Executes ForestSearch and/or GRF analysis on a single simulated dataset. This is the core function called within a simulation loop.
Usage
run_simulation_analysis(
sim_id,
dgm,
n_sample,
max_follow = Inf,
muC_adj = 0,
confounders_base = c("v1", "v2", "v3", "v4", "v5", "v6", "v7"),
n_add_noise = 0L,
run_fs = TRUE,
run_fs_grf = TRUE,
run_grf = TRUE,
fs_params = list(),
grf_params = list(),
cox_formula = NULL,
cox_formula_adj = NULL,
n_sims_total = NULL,
seed_base = 8316951L,
verbose = FALSE,
verbose_n = NULL,
debug = FALSE
)Arguments
- sim_id
Integer. Simulation index for seed offset and tracking
- dgm
A DGM object from
create_gbsg_dgmor similar- n_sample
Integer. Sample size for simulation
- max_follow
Numeric. Maximum follow-up time. Default: Inf
- muC_adj
Numeric. Censoring adjustment. Default: 0
- confounders_base
Character vector. Base confounder names
- n_add_noise
Integer. Number of noise variables to add. Default: 0
- run_fs
Logical. Run ForestSearch with LASSO variable selection. Default: TRUE. Analysis label: "FS"
- run_fs_grf
Logical. Run ForestSearch with LASSO + GRF variable selection. Default: TRUE. Analysis label: "FSlg"
- run_grf
Logical. Run standalone GRF analysis (grf.subg.harm.survival). Default: TRUE. Analysis label: "GRF"
- fs_params
List. ForestSearch parameters (overrides all defaults including use_lasso/use_grf). User-provided values take precedence over analysis-type defaults. For example,
fs_params = list(hr.threshold = 1.5, use_twostage = TRUE)will apply to both FS and FSlg analyses.- grf_params
List. GRF parameters for standalone GRF analysis (overrides defaults). Accepts all parameters for
grf.subg.harm.survival(): n.min, dmin.grf, frac.tau, maxdepth, RCT, sg.criterion, seedit, outcome.name, event.name, treat.name, id.name. User-provided values take precedence over defaults.- cox_formula
Formula. Cox model formula for estimation
- cox_formula_adj
Formula. Adjusted Cox model formula
- n_sims_total
Integer. Total simulations (for progress display)
- seed_base
Integer. Base random seed. Default: 8316951
- verbose
Logical. Print progress. Default: FALSE
- verbose_n
Integer. Only print verbose output for first N simulations. Default: NULL (print for all simulations when verbose = TRUE)
- debug
Logical. Print detailed debugging information. Default: FALSE
Value
A data.table with analysis results for all requested methods, including both HR and AHR metrics. Contains columns:
- sim
Simulation ID
- sizeH_true, propH_true
True harm subgroup size/proportion in sample
- analysis
Analysis method: "FS", "FSlg", or "GRF"
- any.H
1 if subgroup identified, 0 otherwise
- size.H, size.Hc
Size of identified H and complement
- hr.H.true, hr.H.hat
True and estimated HR in identified H
- hr.Hc.true, hr.Hc.hat
True and estimated HR in identified Hc
- ahr.H.true, ahr.H.hat
True and estimated AHR in identified H
- sens, spec, ppv, npv
Classification metrics
Details
Aligned with create_gbsg_dgm() and generate_aft_dgm_flex() output structures.
Analysis Methods
The function can run up to three analysis types:
FS: ForestSearch with LASSO variable selection only (default: use_lasso = TRUE, use_grf = FALSE)
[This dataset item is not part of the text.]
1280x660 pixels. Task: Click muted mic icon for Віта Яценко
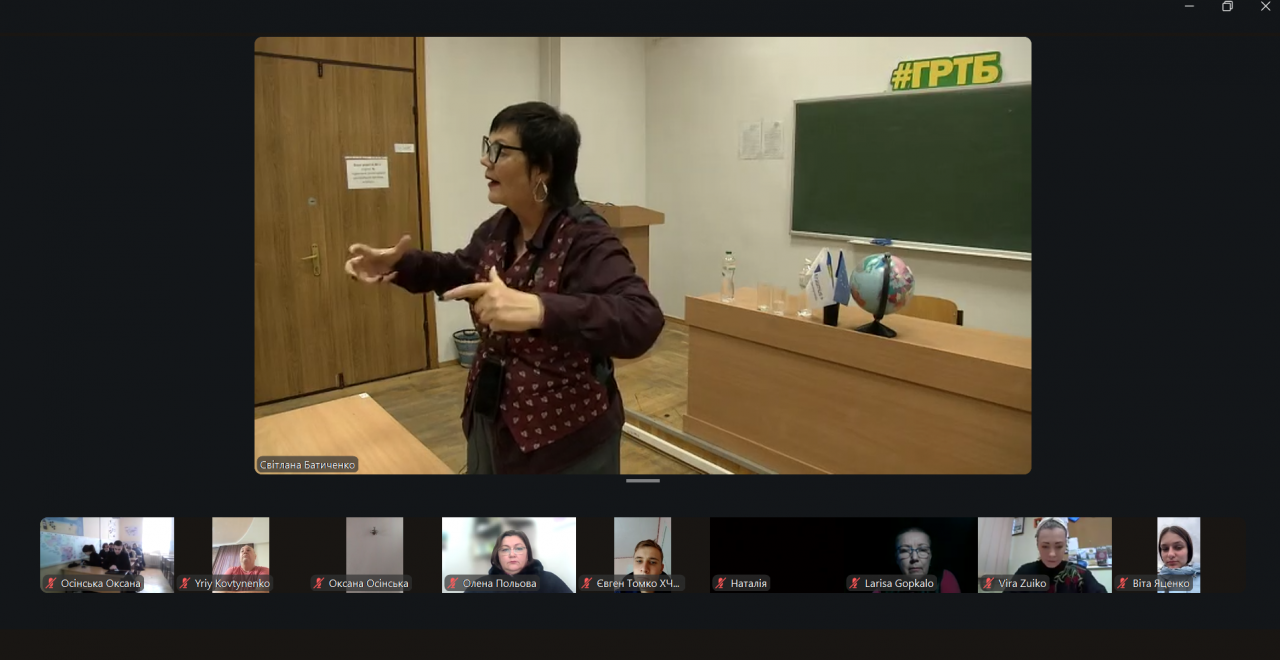[x=1123, y=584]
FSlg: ForestSearch with LASSO + GRF variable selection (default: use_lasso = TRUE, use_grf = TRUE)
GRF: Standalone GRF-based subgroup identification using grf.subg.harm.survival()
Parameter Merging Order
Parameters are merged in the following order (later values override earlier):
default_fs_params()- package defaultsAnalysis-type-specific defaults (use_lasso/use_grf for FS vs FSlg)
User's
fs_params- final authority
This means if you pass fs_params = list(use_grf = TRUE), it will
override the FS analysis default of use_grf = FALSE.
Examples
if (FALSE) { # \dontrun{
# Create DGM (aligned version)
dgm <- create_gbsg_dgm(model = "alt", k_inter = 2, verbose = TRUE)
# Run single simulation with LASSO only
result <- run_simulation_analysis(
sim_id = 1,
dgm = dgm,
n_sample = 500,
confounders_base = c("v1", "v2", "v3", "v4", "v5", "v6", "v7"),
run_fs = TRUE, # LASSO only
run_fs_grf = FALSE, # Skip LASSO+GRF
run_grf = FALSE, # Skip standalone GRF
verbose = TRUE
)
# Run all three analysis types
result_all <- run_simulation_analysis(
sim_id = 1,
dgm = dgm,
n_sample = 500,
run_fs = TRUE,
run_fs_grf = TRUE,
run_grf = TRUE,
verbose = TRUE
)
# result_all has 3 rows: one for FS, one for FSlg, one for GRF
# With use_twostage = TRUE for faster analysis
result_fast <- run_simulation_analysis(
sim_id = 1,
dgm = dgm,
n_sample = 500,
fs_params = list(use_twostage = TRUE),
verbose = TRUE
)
} # }